Sebagai penonton, saya tidak menyangka laga semifinal UEFA Nations League antara Portugal dan Jerman akan semenggetarkan ini. Laga yang berlangsung di Allianz Arena, 4 Juni 2025, menjadi bukti nyata bahwa sepak bola bukan soal nama besar atau statistik semata, tapi soal momen, keberanian, dan mental juara.
Jerman, sebagai tuan rumah dan favorit, terlihat begitu siap sejak awal pertandingan. Mereka mendominasi penguasaan bola, tampil agresif, dan benar-benar mengurung pertahanan Portugal sepanjang babak pertama. Saya, yang awalnya netral, jadi ikut terpukau melihat cara main Jerman yang cepat dan penuh tekanan. Tapi di balik dominasi itu, Portugal menunjukkan kesabaran luar biasa. Mereka bertahan dengan rapi dan sesekali melepaskan serangan balik berbahaya.
Babak pertama berakhir tanpa gol. Namun jujur, saya pikir tinggal tunggu waktu saja sebelum Jerman menjebol gawang Portugal. Dan benar saja, baru beberapa menit babak kedua dimulai, Jerman akhirnya memimpin lewat sundulan Florian Wirtz. Sebuah gol yang cantik dari permainan yang memang layak mendapat pujian. Stadion pun bergemuruh, dan saya sempat berpikir laga ini akan jadi milik Jerman sepenuhnya.
Namun, di situlah drama sesungguhnya dimulai. Portugal bukan tim yang mudah menyerah, dan Roberto Martinez pelatih mereka membaca situasi dengan tepat. Sekitar menit ke-60, ia memasukkan pemain muda seperti Francisco Conceio dan Vitinha. Dalam hati saya berpikir: “Ini langkah berani, tapi mungkin agak terlambat.” Ternyata saya salah besar.
Beberapa menit setelah masuk, Conceio menyamakan kedudukan lewat sundulan keras dari luar kotak penalti sebuah momen yang membuat saya melompat dari kursi. Tidak ada yang menyangka pemain muda ini akan mencetak gol sehebat itu, di pertandingan sepenting ini. Dari titik ini, suasana pertandingan berubah total. Jerman tampak terguncang, dan Portugal mulai percaya diri.
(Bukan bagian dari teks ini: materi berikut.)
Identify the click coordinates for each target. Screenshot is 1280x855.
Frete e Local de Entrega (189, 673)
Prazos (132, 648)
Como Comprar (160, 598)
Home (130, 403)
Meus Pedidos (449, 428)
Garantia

Dan lalu datanglah momen yang ditunggu banyak orang: Cristiano Ronaldo. Di usia 40 tahun, ia masih memiliki sentuhan emas. Mendapatkan umpan silang datar dari sisi kiri, Ronaldo menyambut bola dengan sepakan insting tajam gol yang membuat Portugal berbalik unggul. Sebagai penonton, saya benar-benar merinding. Tidak hanya karena Portugal membalikkan keadaan, tetapi karena legenda hidup itu mencetak gol krusial di usia yang biasanya sudah pensiun dari panggung besar.
Setelah gol kedua Portugal, Jerman coba bangkit. Mereka menciptakan beberapa peluang, termasuk tendangan keras dari Karim Adeyemi yang membentur tiang. Tapi malam itu bukan milik mereka. Portugal bermain disiplin, mengatur tempo, dan menjaga keunggulan sampai peluit akhir berbunyi.
Saya tidak bisa tidak memuji mental Portugal. Di tengah tekanan dari ribuan penonton tuan rumah dan tertinggal lebih dulu, mereka justru bangkit dengan lebih ganas. Ini bukan hanya soal strategi, tapi juga soal karakter. Mereka tidak panik, tidak tergesa, dan menunggu waktu yang tepat untuk menghantam balik.

Sebaliknya, Jerman menurut saya sedikit terlena setelah unggul. Mereka tampak percaya diri berlebihan, seperti merasa pertandingan sudah aman. Padahal, ketika menghadapi tim berpengalaman seperti Portugal yang punya pemain sekaliber Ronaldo kesalahan sekecil apa pun bisa fatal.
Pertandingan ini bagi saya lebih dari sekadar skor 2-1. Ini adalah pengingat bahwa dalam sepak bola, tidak ada yang pasti sampai menit akhir. Tim yang tampak kalah bisa berbalik menang dalam hitungan menit. Pemain yang dianggap sudah melewati masa emasnya bisa jadi pahlawan penentu. Dan malam itu, Cristiano Ronaldo kembali membuktikan mengapa namanya akan selalu dikenang dan selalu menjadi tulang punggung bagi Portugal.
Sebagai penonton, saya merasa puas. Ini adalah salah satu pertandingan terbaik yang saya tonton dalam beberapa tahun terakhir. Intens, penuh kejutan, dan emosional. Portugal mungkin bukan tim favorit banyak orang sebelum turnamen, tapi mereka menunjukkan bahwa dengan tekad, strategi, dan sedikit keajaiban dari pemain legendaris, segalanya bisa terjadi.